TASK | Go through the entries below. Copy out every line that contains "checkbox".

================================

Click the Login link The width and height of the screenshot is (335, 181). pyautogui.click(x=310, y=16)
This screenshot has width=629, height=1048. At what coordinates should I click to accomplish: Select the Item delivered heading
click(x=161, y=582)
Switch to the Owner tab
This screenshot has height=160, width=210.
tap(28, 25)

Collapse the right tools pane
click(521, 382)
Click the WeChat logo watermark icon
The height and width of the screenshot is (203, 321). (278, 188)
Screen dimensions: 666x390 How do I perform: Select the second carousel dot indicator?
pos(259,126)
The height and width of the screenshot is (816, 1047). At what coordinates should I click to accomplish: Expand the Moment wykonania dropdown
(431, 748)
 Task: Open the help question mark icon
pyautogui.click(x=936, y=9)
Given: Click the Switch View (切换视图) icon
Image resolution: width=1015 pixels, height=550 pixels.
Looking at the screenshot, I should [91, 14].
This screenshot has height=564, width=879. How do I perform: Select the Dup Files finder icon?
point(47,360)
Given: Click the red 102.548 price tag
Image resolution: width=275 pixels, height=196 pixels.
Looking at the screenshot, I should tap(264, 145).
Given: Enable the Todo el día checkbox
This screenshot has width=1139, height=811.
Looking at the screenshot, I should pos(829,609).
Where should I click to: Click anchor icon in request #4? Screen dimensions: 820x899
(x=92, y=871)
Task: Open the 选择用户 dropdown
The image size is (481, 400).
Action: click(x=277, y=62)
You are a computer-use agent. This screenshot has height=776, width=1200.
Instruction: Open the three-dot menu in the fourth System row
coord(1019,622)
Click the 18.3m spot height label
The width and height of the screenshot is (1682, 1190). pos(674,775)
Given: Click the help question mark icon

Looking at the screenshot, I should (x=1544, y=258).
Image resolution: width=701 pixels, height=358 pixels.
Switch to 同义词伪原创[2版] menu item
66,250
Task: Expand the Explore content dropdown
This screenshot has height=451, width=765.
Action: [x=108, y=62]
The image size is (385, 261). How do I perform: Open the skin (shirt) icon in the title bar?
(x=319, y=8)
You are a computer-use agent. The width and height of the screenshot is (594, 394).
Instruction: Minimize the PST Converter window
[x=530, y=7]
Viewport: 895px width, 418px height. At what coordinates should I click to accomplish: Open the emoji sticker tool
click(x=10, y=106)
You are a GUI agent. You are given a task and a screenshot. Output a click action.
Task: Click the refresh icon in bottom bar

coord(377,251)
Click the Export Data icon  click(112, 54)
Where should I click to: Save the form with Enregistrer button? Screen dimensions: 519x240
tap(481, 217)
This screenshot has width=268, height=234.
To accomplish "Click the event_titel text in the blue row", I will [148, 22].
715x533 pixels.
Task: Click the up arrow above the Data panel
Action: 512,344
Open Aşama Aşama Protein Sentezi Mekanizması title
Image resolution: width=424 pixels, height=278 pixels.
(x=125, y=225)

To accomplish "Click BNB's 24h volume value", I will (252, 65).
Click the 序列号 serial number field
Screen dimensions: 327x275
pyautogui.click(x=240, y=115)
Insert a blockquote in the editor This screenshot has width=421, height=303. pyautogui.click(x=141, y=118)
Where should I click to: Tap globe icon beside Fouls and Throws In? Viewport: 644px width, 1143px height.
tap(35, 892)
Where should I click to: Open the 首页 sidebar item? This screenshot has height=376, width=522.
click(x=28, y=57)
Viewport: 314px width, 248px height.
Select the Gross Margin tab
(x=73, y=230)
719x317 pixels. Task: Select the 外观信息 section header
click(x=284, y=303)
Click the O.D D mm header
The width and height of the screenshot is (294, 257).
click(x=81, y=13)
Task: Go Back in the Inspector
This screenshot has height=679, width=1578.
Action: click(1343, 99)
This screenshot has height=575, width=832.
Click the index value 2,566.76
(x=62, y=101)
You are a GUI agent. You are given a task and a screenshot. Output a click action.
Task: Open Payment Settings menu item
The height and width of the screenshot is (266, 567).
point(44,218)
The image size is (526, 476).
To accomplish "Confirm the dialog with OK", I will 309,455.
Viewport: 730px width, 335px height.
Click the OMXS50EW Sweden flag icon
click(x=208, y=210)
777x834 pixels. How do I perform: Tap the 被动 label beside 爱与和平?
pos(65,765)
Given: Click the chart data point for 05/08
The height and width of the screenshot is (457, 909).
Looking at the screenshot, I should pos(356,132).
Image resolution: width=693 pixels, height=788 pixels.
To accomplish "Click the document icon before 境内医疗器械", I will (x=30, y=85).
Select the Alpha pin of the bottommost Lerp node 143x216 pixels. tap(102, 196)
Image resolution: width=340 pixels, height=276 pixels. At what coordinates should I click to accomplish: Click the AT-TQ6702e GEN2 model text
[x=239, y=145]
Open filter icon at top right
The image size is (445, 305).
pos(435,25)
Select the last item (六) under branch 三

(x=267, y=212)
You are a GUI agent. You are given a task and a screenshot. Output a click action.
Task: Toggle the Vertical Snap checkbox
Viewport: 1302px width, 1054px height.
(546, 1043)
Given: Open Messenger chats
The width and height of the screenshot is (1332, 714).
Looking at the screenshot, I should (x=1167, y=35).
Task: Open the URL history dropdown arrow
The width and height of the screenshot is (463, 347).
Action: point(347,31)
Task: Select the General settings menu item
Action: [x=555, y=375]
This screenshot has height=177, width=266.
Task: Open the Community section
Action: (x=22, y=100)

================================

RESULT FOR THIS EXERCISE |
Given: Enable the Todo el día checkbox
Task: Toggle the Vertical Snap checkbox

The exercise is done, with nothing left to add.